When sending all diagnostics, commands that require root or are synchronous-only (e.g., `reset`) are automatically skipped.

### Authentication

Credentials are resolved in this order:

1. **Creds file** — `/var/lib/brokkr/phone-home-creds.json` (keys: `cipher`, `signature`)
2. **Fallback script** — Parsed from `/var/lib/cloud/scripts/per-boot/90-phone-home.sh` if the creds file is missing or incomplete
3. **Environment variables** — `BROKKR_AUTH_CIPHER` and `BROKKR_AUTH_SIGNATURE` override any file-based values

### Configuration

| Environment Variable | Default | Description |
|---------------------|---------|-------------|
| `BROKKR_API_URL` | `https://brokkr.hydrahost.com/api/v1` | API base URL |
| `BROKKR_AUTH_CIPHER` | *(from creds file)* | Authentication cipher |
| `BROKKR_AUTH_SIGNATURE` | *(from creds file)* | Authentication signature |
| `BROKKR_TIMEOUT` | `30` | HTTP request timeout in seconds |

## Optional System Tools

These enhance output when available. Missing tools are detected and skipped — never crashes.
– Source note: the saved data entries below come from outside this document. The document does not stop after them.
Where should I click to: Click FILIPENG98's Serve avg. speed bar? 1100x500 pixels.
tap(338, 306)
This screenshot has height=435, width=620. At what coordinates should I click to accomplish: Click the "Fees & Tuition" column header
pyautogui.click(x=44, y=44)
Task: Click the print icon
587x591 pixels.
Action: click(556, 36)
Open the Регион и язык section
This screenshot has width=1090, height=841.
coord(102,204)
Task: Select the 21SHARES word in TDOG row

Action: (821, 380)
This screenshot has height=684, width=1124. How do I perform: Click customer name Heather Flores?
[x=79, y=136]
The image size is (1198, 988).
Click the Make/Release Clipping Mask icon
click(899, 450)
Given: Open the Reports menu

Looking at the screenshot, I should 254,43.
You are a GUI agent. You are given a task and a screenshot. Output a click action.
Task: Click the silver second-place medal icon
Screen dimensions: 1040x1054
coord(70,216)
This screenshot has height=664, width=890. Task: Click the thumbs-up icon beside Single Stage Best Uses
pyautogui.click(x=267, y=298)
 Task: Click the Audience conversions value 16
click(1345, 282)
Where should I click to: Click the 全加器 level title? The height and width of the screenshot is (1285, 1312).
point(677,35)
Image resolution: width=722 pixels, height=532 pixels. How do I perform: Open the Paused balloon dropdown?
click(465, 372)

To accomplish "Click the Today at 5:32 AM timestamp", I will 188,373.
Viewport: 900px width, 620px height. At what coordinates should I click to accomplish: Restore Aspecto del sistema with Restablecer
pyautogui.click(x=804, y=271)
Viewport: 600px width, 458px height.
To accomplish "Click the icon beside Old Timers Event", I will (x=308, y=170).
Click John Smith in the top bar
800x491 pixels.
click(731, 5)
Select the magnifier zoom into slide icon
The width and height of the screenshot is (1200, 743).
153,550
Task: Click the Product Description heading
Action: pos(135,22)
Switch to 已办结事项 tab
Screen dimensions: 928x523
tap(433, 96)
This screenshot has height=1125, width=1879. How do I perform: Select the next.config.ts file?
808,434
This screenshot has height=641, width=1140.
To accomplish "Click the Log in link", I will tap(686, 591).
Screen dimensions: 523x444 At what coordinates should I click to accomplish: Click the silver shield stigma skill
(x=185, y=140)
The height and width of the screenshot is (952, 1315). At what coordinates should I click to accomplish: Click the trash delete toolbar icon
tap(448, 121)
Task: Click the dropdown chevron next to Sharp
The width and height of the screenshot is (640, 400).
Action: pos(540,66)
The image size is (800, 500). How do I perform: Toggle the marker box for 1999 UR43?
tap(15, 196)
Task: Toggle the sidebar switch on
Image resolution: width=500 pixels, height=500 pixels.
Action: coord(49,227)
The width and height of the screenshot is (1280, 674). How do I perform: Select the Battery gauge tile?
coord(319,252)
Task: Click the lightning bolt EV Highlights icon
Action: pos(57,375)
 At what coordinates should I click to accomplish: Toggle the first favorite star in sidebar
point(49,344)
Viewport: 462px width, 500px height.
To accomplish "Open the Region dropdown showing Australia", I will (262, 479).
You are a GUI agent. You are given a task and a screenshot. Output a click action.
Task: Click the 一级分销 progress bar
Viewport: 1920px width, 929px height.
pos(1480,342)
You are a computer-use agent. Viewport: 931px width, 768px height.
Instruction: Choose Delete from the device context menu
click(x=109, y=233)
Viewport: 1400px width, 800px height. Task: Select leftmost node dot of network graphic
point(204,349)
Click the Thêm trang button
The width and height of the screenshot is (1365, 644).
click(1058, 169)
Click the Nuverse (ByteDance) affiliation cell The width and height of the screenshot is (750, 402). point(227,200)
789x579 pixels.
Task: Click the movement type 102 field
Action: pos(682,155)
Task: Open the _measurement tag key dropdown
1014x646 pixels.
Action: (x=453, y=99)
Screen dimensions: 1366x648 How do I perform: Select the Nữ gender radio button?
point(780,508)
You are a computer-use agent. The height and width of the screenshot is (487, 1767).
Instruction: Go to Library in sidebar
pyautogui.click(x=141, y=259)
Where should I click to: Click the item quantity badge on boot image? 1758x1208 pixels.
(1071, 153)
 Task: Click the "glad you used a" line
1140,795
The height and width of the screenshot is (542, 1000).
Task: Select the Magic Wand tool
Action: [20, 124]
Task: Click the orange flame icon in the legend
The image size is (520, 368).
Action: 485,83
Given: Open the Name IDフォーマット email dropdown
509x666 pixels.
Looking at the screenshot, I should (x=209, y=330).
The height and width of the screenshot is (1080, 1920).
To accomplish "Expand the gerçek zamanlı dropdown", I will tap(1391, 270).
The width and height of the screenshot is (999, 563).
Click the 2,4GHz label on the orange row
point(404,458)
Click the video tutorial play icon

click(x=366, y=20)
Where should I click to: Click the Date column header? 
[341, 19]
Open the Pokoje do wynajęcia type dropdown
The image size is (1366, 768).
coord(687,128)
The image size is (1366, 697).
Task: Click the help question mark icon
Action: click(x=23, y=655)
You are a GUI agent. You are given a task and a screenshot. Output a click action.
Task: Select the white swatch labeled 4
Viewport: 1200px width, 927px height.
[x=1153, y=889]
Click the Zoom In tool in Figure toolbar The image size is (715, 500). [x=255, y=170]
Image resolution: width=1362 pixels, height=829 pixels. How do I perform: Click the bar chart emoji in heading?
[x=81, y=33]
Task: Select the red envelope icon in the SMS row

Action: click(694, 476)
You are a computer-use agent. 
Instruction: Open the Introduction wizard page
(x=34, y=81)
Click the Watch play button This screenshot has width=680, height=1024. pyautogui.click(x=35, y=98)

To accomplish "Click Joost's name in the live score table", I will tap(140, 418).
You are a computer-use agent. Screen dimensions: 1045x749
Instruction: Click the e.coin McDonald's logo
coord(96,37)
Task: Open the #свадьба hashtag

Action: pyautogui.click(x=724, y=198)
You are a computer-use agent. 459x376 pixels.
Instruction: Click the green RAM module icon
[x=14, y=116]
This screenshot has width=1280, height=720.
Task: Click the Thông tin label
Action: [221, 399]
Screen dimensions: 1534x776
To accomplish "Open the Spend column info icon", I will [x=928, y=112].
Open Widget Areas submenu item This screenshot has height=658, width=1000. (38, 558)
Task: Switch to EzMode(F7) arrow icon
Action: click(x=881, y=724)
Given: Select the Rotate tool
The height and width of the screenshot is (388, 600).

| Tool | Package | Used by |
|------|---------|---------|
| `smartctl` | `smartmontools` | NVMe SMART health |
| `nvme` | `nvme-cli` | NVMe error & smart logs |
| `ipmitool` | `ipmitool` | IPMI sensors & System Event Log |
| `sensors` | `lm-sensors` | CPU/board thermals |
| `lspci` | `pciutils` | PCIe topology & AER counters |
| `mdadm` | `mdadm` | MD RAID status |

## Requirements

- Python >= 3.10
- Linux
- NVIDIA GPU with drivers loaded (for GPU diagnostics)
- Root/sudo for some operations (GPU reset, IPMI, dmesg)

## License

MIT